Angelo Maria Petroni - Wikipedia

it.wikipedia.org/wiki/Angelo_Maria_Petroni

Bonus:
 
Bioéthique et politique de la santé : les dérives de l'Union Européenne
par Angelo Petroni


L'Europe est-elle libérale ou socialiste ? 

Bien malin qui saurait le dire. L'Union Européenne cultive l'ambiguité. Elle est clairement libérale lorsqu'elle s'occupe de démanteler l'empire des anciens monopoles publics. Nul ne saurait en douter. Son objectif appartient au pur credo libéral : libérer l'entrée sur les marchés traditionnellement contrôlés par les firmes de "service public". Mais, paradoxalement, lorsqu'il s'agit des marchés privés, l'action des autorités communautaires s'exerce en sens exactement inverse : sa politique d'harmonisation réglementaire aggrave les coûts d'entrée de nouvelles firmes et réduit d'autant la concurrence effective. L'inverse même de ce qui est en principe recherché.

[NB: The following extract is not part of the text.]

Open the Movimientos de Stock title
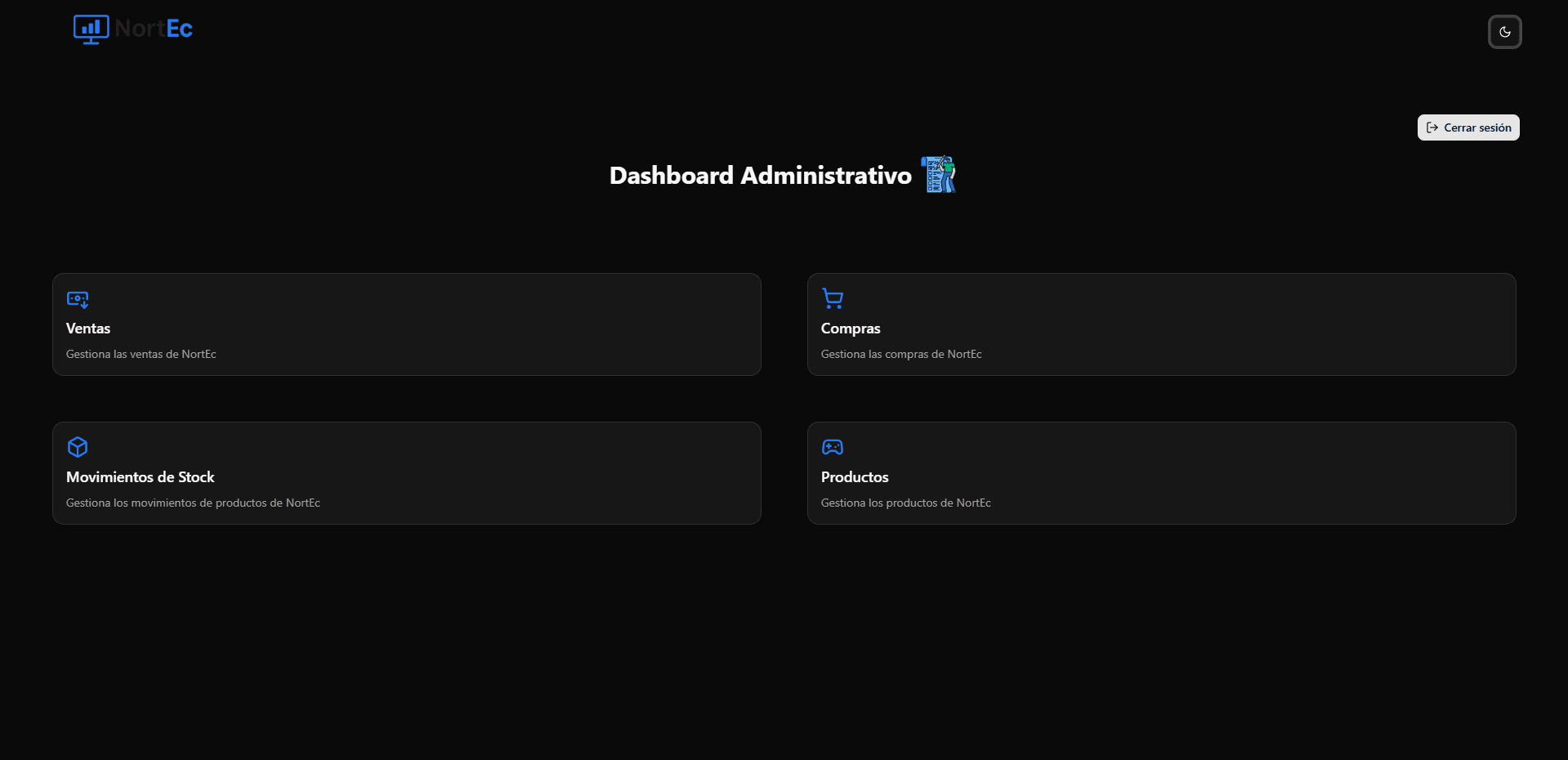 point(141,477)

Angelo Petroni est un universitaire italien bien connu - et apprécié - des anciens étudiants d'I.H.S.-Europe, ainsi que des habitués de l'Université d'été de la Nouvelle Economie à Aix en Provence. Membre de l'Etat-major de Forza Italia, il vient d'être nommé Directeur de la Scuola Superiore della Pubblica Amministrazione, l'équivalent italien de l'ENA française. Invité aux Etats-Unis par le professeur Tristram Engelhard à faire un exposé pour décrire l'attitude européenne par rapport aux problèmes de bioéthique et en matière de politiques de la santé, Angelo Petroni a rédigé un texte qui nous offre une remarquable synthèse de la manière dont les procédures de décision au sein de l'Union Européenne conduisent souvent les responsables européens à trahir les propres règles qu'ils s'étaient pourtant imposées. 

Alors que s'engagent les travaux de la grande Convention sur l'avenir des institutions européennes, ce texte illustre à partir d'exemples politiques concrets comment les procédures de décision actuellement en vigueur, dans un contexte où chacun s'efforce d'accumuler et d'augmenter son pouvoir, créent des dérives systématiques dans un sens qui contredit non seulement les principes proclamés de l'Union, mais encore les textes mêmes des Traités. Autrement dit, il nous conduit au coeur même des problèmes qui devraient catalyser toute l'attention de la Convention (mais qui y seront sans aucun doute les plus négligés !).

Le professeur Petroni nous rappelle comment, à partir de la fin des années 1980, la Communauté européenne s'est de plus en plus transformée en une machine à re-réglementer les marchés à partir du centre, à réduire la diversité régionale, et finalement à réprimer les choix des individus. Il utilise l'exemple des politiques de la santé pour montrer comment des raisonnements d'une absurdité patente sont systématiquement invoqués pour neutraliser l'application du principe de la subsidiarité. De la même façon, il met à nu les perversions intellectuelles qui permettent d'utiliser le célèbre "principe de précaution" comme instrument pour renforcer la centralisation, de même que l'absurdité des arguments généralement invoqués pour plaider la cause d'une "grande politique scientifique européenne".